■ **YOUR OBJECTIVE**
Can you reproduce all of the records below word for word, with every line unchanged?

☆ ☆ ☆ ☆ ☆

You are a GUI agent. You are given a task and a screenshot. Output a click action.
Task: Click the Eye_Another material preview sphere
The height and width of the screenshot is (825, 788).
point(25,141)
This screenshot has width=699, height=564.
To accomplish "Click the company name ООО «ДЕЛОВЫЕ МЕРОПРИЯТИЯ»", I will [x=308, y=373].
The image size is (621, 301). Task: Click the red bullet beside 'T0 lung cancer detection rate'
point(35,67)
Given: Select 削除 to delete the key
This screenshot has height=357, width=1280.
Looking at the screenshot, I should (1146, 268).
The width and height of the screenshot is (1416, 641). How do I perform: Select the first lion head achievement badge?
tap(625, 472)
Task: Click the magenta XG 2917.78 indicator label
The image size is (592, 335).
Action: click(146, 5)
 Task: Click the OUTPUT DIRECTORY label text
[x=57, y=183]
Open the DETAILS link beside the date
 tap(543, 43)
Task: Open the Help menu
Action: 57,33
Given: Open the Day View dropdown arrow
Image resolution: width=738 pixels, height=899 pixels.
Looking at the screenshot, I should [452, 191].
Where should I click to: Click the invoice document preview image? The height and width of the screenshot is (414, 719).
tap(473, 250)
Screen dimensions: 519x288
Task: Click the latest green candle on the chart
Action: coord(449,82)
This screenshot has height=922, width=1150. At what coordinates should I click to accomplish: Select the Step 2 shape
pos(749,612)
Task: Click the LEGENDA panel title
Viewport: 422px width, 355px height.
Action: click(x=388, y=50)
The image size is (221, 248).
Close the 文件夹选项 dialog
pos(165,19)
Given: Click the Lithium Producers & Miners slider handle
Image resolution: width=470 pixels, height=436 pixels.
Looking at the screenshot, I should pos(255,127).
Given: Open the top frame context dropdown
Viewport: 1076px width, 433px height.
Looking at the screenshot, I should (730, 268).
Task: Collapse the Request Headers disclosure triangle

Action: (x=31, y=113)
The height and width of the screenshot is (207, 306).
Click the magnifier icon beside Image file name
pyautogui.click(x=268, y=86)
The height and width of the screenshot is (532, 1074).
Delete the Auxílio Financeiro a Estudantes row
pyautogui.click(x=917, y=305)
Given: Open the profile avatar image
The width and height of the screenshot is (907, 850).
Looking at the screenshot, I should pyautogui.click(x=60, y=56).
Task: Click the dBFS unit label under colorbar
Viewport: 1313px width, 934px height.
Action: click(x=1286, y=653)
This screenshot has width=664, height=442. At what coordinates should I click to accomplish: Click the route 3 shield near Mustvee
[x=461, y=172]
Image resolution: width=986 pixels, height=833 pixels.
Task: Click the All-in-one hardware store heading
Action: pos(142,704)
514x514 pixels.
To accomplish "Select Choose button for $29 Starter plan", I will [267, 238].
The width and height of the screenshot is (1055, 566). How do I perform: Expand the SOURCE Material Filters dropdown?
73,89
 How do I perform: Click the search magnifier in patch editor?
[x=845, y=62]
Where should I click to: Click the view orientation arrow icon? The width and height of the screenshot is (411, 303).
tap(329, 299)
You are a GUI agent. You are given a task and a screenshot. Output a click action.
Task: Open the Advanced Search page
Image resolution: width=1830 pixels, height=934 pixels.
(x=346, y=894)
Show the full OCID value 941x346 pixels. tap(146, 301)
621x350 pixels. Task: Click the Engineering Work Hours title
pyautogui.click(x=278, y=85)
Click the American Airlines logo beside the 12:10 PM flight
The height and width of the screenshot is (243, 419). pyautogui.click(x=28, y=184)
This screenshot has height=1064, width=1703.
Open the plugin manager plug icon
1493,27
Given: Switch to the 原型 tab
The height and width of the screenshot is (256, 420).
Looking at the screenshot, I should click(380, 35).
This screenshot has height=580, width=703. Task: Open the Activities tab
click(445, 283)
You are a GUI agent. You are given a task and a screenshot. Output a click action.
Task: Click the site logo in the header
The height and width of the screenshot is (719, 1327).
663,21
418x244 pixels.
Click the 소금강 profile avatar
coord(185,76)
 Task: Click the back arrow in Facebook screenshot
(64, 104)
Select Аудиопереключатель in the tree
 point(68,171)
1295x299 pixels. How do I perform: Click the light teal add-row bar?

☆ ☆ ☆ ☆ ☆

■ **ANSWER TO THE TASK**
You are a GUI agent. You are given a task and a screenshot. Output a click action.
Task: Click the Eye_Another material preview sphere
The height and width of the screenshot is (825, 788).
point(25,141)
This screenshot has width=699, height=564.
To accomplish "Click the company name ООО «ДЕЛОВЫЕ МЕРОПРИЯТИЯ»", I will [x=308, y=373].
The image size is (621, 301). Task: Click the red bullet beside 'T0 lung cancer detection rate'
point(35,67)
Given: Select 削除 to delete the key
This screenshot has height=357, width=1280.
Looking at the screenshot, I should (1146, 268).
The width and height of the screenshot is (1416, 641). How do I perform: Select the first lion head achievement badge?
tap(625, 472)
Task: Click the magenta XG 2917.78 indicator label
The image size is (592, 335).
Action: click(146, 5)
 Task: Click the OUTPUT DIRECTORY label text
[x=57, y=183]
Open the DETAILS link beside the date
 tap(543, 43)
Task: Open the Help menu
Action: 57,33
Given: Open the Day View dropdown arrow
Image resolution: width=738 pixels, height=899 pixels.
Looking at the screenshot, I should [452, 191].
Where should I click to: Click the invoice document preview image? The height and width of the screenshot is (414, 719).
tap(473, 250)
Screen dimensions: 519x288
Task: Click the latest green candle on the chart
Action: coord(449,82)
This screenshot has height=922, width=1150. At what coordinates should I click to accomplish: Select the Step 2 shape
pos(749,612)
Task: Click the LEGENDA panel title
Viewport: 422px width, 355px height.
Action: click(x=388, y=50)
The image size is (221, 248).
Close the 文件夹选项 dialog
pos(165,19)
Given: Click the Lithium Producers & Miners slider handle
Image resolution: width=470 pixels, height=436 pixels.
Looking at the screenshot, I should pos(255,127).
Given: Open the top frame context dropdown
Viewport: 1076px width, 433px height.
Looking at the screenshot, I should (730, 268).
Task: Collapse the Request Headers disclosure triangle

Action: (x=31, y=113)
The height and width of the screenshot is (207, 306).
Click the magnifier icon beside Image file name
pyautogui.click(x=268, y=86)
The height and width of the screenshot is (532, 1074).
Delete the Auxílio Financeiro a Estudantes row
pyautogui.click(x=917, y=305)
Given: Open the profile avatar image
The width and height of the screenshot is (907, 850).
Looking at the screenshot, I should pyautogui.click(x=60, y=56).
Task: Click the dBFS unit label under colorbar
Viewport: 1313px width, 934px height.
Action: click(x=1286, y=653)
This screenshot has width=664, height=442. At what coordinates should I click to accomplish: Click the route 3 shield near Mustvee
[x=461, y=172]
Image resolution: width=986 pixels, height=833 pixels.
Task: Click the All-in-one hardware store heading
Action: pos(142,704)
514x514 pixels.
To accomplish "Select Choose button for $29 Starter plan", I will [267, 238].
The width and height of the screenshot is (1055, 566). How do I perform: Expand the SOURCE Material Filters dropdown?
73,89
 How do I perform: Click the search magnifier in patch editor?
[x=845, y=62]
Where should I click to: Click the view orientation arrow icon? The width and height of the screenshot is (411, 303).
tap(329, 299)
You are a GUI agent. You are given a task and a screenshot. Output a click action.
Task: Open the Advanced Search page
Image resolution: width=1830 pixels, height=934 pixels.
(x=346, y=894)
Show the full OCID value 941x346 pixels. tap(146, 301)
621x350 pixels. Task: Click the Engineering Work Hours title
pyautogui.click(x=278, y=85)
Click the American Airlines logo beside the 12:10 PM flight
The height and width of the screenshot is (243, 419). pyautogui.click(x=28, y=184)
This screenshot has height=1064, width=1703.
Open the plugin manager plug icon
1493,27
Given: Switch to the 原型 tab
The height and width of the screenshot is (256, 420).
Looking at the screenshot, I should click(380, 35).
This screenshot has height=580, width=703. Task: Open the Activities tab
click(445, 283)
You are a GUI agent. You are given a task and a screenshot. Output a click action.
Task: Click the site logo in the header
The height and width of the screenshot is (719, 1327).
663,21
418x244 pixels.
Click the 소금강 profile avatar
coord(185,76)
 Task: Click the back arrow in Facebook screenshot
(64, 104)
Select Аудиопереключатель in the tree
 point(68,171)
1295x299 pixels. How do I perform: Click the light teal add-row bar?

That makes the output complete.